За свою жизнь он повидал и войну, и разруху, и голод, но никогда, даже в мыслях, не допускал, чтобы на двадцать четвертом году советской власти враг мог подойти к Москве.

Все чаще ему казалось, что ему или говорят неправду, а может быть, он настолько болен, что все понимает не так, как нужно. И чем безнадежнее были вести, тем все меньше и меньше верил им Василий Иванович. Даже грохот зениток по ночам воспринимал он теперь не как раньше. В конце концов он перестал слушать Веру и только ждал удобного случая, чтобы вырваться из-под опеки жены и самому посмотреть, что делается в Москве. Ходить по комнате врач ему разрешил уже давно, и Василий Иванович, когда жена стояла в очереди в продуктовом магазине, старательно оделся, взял палку и вышел из дому. И сразу же, выйдя на улицу, понял, что положение в городе действительно тревожное. Всегда шумная и оживленная Семеновская площадь была пуста. На углу, перегораживая улицу, темнели сваренные из рельсов стальные ежи. Нижние окна большого универмага были заложены мешками с песком и чернели прямоугольниками бойниц. Почти пустые трамваи ходили редко и вяло, не оглашая улиц веселыми звонками. На всем пути до завода Василий Иванович увидел среди прохожих только несколько штатских мужчин и двоих детей. Но более всего поразил Василия Ивановича родной завод. Две его высокие трубы не дымили, как всегда, а измазанные черными и коричневыми пятнами уныло уставились в пустынное небо. Центральные ворота были распахнуты настежь, и около них в куче мусора безбоязненно копошились воробьи. Железная мачта у трансформаторной будки покосилась, и с ее вершины безвольно свисали хвосты оборванных проводов. На просторном дворе было дико и пусто. Там, где пролегла линия железнодорожной ветки и неизменно посвистывал маневровый паровоз, валялись вывернутые шпалы и щетинилось несколько таких же, как на углу Семеновской площади, ежей из стальных рельсов. Всю заводскую территорию окутала опустошительная тишина.

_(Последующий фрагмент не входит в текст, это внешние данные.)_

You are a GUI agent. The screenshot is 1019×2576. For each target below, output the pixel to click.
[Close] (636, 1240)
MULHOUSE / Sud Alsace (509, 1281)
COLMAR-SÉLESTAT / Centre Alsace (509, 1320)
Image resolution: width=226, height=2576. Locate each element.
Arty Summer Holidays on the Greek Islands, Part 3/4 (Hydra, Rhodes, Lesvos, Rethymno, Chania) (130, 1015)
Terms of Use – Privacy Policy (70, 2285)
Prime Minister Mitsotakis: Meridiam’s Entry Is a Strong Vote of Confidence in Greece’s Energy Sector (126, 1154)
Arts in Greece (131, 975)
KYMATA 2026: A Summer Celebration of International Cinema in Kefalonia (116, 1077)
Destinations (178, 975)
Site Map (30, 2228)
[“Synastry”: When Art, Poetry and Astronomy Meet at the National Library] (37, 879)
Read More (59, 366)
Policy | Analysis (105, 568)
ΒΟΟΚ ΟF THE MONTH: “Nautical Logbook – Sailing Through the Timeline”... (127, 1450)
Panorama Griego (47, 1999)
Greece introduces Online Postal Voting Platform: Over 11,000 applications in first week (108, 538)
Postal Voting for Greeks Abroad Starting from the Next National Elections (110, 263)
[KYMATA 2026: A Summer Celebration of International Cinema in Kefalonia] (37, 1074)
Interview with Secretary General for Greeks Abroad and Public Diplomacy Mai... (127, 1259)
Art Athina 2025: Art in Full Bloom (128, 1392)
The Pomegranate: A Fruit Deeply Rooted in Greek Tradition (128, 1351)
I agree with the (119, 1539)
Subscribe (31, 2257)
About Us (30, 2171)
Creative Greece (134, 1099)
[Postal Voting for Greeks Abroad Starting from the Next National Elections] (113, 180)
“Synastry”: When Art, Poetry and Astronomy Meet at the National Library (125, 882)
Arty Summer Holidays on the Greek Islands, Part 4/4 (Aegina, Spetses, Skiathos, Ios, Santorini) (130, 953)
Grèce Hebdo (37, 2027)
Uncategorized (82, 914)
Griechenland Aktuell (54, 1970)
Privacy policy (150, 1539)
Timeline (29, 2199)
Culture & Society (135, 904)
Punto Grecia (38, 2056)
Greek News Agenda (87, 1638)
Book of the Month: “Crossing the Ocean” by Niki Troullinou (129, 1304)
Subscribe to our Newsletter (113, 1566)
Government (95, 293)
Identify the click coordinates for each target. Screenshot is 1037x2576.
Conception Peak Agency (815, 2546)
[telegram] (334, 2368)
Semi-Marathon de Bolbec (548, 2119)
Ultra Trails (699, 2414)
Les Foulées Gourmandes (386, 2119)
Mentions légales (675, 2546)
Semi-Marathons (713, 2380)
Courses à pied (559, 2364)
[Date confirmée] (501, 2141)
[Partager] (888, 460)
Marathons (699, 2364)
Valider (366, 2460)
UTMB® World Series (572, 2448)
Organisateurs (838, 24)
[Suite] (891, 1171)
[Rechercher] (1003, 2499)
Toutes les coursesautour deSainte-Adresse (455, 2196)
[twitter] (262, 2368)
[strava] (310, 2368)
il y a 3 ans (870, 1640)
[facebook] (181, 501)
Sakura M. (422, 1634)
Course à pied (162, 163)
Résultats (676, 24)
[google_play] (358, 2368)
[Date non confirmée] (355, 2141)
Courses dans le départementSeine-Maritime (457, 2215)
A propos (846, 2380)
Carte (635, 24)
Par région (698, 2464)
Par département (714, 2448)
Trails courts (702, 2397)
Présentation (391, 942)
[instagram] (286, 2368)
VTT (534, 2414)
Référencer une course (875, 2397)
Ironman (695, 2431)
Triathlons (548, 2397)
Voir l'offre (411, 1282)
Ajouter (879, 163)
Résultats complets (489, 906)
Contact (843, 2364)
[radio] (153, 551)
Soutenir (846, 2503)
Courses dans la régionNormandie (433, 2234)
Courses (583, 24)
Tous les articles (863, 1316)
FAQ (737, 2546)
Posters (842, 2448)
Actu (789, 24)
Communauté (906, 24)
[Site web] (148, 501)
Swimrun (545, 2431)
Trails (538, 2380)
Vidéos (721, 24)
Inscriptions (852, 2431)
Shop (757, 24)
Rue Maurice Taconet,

Обходя кучи мусора, Василий Иванович уныло брел заводским двором. Увидев глазницы выбитых окон первого цеха, он обессиленно прислонился к стене и замер. Ему казалось, что стоит еще раз шагнуть, как он упадет и больше не поднимется.

— Положение, товарищи, тяжелое, — вывел его из оцепенения тихий голос за стеной. — Немцы отчаянно рвутся к Москве…

Голос смолк, и послышалось тяжелое, прерывистое дыхание усталого человека. По рассказам Веры Василий Иванович знал, что на заводе неизвестно зачем остались семеро молодых мужчин из разных цехов и начальник второго цеха Полунин. Все они были призывного возраста, но в армию не ушли и с заводом не уехали. Давно зная Полунина, Василий Иванович безошибочно различил его голос.

— Если немцы ворвутся в Москву, мы приступаем к работе, — продолжал Полунин за стеной.

Услышав эти слова, Василий Иванович стиснул зубы и неуверенными шагами двинулся вдоль стены. Миновав раскрытые ворота, он увидел тех самых семерых мужчин, о которых рассказывала Вера. Тесным кружком они стояли вокруг Полунина и, заслышав шаги Василия Ивановича, повернулись к нему.

— Василий Иванович? — удивленно и с заметной досадой спросил Полунин.

— Нет, выходец с того света, — буркнул Василий Иванович и со злостью выкрикнул: — Шепчетесь, туды вашу мать, Москву сдавать готовитесь!

От тупой боли в груди он вдруг пошатнулся, жадно хватая ртом воздух, постоял мгновение и, оседая на землю, погрузился в пелену зыбкого тумана.

Очнулся он от холода. Как сквозь сон, доносился до него едва слышный говор Полунина:

— Вот, старый, что подумал!

— Не он один, многие косятся. По улицам ходить стыдно, — с горечью произнес второй голос.

— А ты не стыдись того, что партия поручила, — сердито ответил Полунин.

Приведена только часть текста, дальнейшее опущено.